Reshoring Update


Is American manufacturing experiencing a re-birth? There has been plenty of controversy on this question over the past year or two, but there’s no doubt that it’s doing well. Dow Chemical just secured a $4 billion investment, Flextronics announced its plans to create a $32 billion product innovation center in Silicon Valley, and Airbus decided to build a $600 million assembly line in Alabama to produce its jetliners. It seems major manufacturing firms are choosing to come back to America, a process called “re-shoring” as opposed to offshoring. What’s driving this trend?

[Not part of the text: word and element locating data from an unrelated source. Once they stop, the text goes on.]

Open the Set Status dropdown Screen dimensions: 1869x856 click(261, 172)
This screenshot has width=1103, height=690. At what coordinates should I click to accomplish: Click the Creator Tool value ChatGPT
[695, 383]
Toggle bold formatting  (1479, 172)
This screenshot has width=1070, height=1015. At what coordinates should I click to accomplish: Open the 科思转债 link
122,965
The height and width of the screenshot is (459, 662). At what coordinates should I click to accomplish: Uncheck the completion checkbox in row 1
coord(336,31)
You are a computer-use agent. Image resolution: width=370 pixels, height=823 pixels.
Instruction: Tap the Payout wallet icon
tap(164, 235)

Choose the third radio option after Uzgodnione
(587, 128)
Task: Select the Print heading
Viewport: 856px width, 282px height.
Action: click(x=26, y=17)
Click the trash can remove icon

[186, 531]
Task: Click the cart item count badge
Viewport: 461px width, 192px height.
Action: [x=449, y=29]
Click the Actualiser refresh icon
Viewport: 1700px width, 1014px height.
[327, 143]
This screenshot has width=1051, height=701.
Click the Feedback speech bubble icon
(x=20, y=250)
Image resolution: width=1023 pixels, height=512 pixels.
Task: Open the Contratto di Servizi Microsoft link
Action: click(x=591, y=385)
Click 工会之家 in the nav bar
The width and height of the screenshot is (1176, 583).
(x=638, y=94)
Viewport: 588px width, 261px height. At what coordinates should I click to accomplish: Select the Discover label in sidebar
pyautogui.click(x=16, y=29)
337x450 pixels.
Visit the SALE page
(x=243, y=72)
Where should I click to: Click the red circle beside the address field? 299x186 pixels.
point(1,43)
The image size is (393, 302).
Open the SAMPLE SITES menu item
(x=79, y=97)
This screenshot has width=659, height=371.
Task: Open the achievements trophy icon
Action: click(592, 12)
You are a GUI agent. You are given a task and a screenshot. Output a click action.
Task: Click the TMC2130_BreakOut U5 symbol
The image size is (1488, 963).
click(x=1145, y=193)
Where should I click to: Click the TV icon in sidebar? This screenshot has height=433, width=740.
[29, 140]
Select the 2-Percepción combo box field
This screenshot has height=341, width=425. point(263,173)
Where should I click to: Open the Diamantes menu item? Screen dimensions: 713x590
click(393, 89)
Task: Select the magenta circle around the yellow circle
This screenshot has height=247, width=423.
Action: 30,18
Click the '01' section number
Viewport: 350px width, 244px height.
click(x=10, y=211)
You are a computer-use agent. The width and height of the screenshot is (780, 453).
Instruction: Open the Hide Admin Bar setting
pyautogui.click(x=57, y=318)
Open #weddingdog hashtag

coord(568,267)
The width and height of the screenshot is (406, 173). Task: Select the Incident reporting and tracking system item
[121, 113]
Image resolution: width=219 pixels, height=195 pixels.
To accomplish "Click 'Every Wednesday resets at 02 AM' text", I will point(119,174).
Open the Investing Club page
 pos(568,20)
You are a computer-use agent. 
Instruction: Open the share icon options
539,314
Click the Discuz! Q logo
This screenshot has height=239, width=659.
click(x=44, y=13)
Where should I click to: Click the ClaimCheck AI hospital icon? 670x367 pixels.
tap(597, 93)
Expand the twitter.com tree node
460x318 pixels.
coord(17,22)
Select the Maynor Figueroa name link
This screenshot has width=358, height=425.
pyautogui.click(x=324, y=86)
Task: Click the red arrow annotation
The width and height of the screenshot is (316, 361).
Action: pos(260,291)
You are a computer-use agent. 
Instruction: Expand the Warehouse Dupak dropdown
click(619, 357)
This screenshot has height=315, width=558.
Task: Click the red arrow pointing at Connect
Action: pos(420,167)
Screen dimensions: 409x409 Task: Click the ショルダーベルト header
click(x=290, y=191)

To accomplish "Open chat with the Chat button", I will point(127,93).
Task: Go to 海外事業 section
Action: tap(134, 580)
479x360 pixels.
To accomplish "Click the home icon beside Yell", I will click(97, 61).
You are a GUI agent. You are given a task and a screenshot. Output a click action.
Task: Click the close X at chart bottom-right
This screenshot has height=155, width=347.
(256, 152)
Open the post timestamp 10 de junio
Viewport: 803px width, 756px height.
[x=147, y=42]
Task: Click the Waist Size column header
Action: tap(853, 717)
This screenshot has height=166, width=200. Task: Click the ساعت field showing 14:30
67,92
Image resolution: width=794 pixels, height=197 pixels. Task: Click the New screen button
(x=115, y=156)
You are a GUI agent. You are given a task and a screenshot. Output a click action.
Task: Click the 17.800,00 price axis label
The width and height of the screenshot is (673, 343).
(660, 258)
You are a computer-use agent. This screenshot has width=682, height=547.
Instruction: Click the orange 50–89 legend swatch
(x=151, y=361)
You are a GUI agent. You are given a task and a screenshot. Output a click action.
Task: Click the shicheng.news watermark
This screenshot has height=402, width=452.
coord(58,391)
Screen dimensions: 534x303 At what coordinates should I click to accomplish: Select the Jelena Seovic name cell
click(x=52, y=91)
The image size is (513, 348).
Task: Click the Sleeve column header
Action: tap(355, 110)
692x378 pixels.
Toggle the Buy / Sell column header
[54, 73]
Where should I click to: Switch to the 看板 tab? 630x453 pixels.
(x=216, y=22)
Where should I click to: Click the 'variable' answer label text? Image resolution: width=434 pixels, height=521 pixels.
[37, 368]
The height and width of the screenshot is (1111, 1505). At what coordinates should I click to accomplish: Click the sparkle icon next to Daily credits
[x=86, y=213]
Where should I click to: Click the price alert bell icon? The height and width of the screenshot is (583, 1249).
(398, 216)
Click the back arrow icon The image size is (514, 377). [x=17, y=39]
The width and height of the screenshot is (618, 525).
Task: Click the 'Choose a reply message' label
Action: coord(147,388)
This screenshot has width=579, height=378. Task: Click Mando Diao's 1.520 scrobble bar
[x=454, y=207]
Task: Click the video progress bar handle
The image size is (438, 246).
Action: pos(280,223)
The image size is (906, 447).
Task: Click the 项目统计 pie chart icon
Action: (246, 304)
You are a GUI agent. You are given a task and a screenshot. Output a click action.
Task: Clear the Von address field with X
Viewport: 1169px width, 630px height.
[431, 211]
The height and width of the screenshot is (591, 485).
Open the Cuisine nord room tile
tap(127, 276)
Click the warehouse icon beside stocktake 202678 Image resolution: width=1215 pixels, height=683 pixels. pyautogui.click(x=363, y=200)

There seem to be a few factors afoot here. First, the cost gap of energy and labor has narrowed. Energy is now abundant and cheap here with the fracking boom hitting its full stride. This energy abundance is making the U.S. much more competitive, especially in the chemicals industry. Additionally, firms are not saving as much on wages overseas as they once were. Wages have been rising consistently in places like China, whose minimum wage nearly doubled from 2008 to 2013 — and will continue to increase, since minimum wage increases are required by law there.

Secondly, just as in real estate, location is everything. With the costs of production narrowing, firms are prepared to pay to be closer to their primary customer base. It allows for greater flexibility, more accurate demand forecasts, and closer alignment between R&D and production.

Thirdly, the importance of business environment and regulatory framework has been instrumental. It’s a double-edged sword, however. The United States has stronger laws to provide firms with intellectual property protection and higher safety standards; however, high corporate taxes and uncertainty about how regulations will change in the future has had negative impactfuls as well.

These are all very good signs for American manufacturing, which had been suffering for some time against global competition. Don’t expect the facilities in China or India to close and move to America, however. There’s still plenty of demand to justify their continued operations. They will probably just expand their operations to wherever the growth is originating from; and right now that just happens to be in America.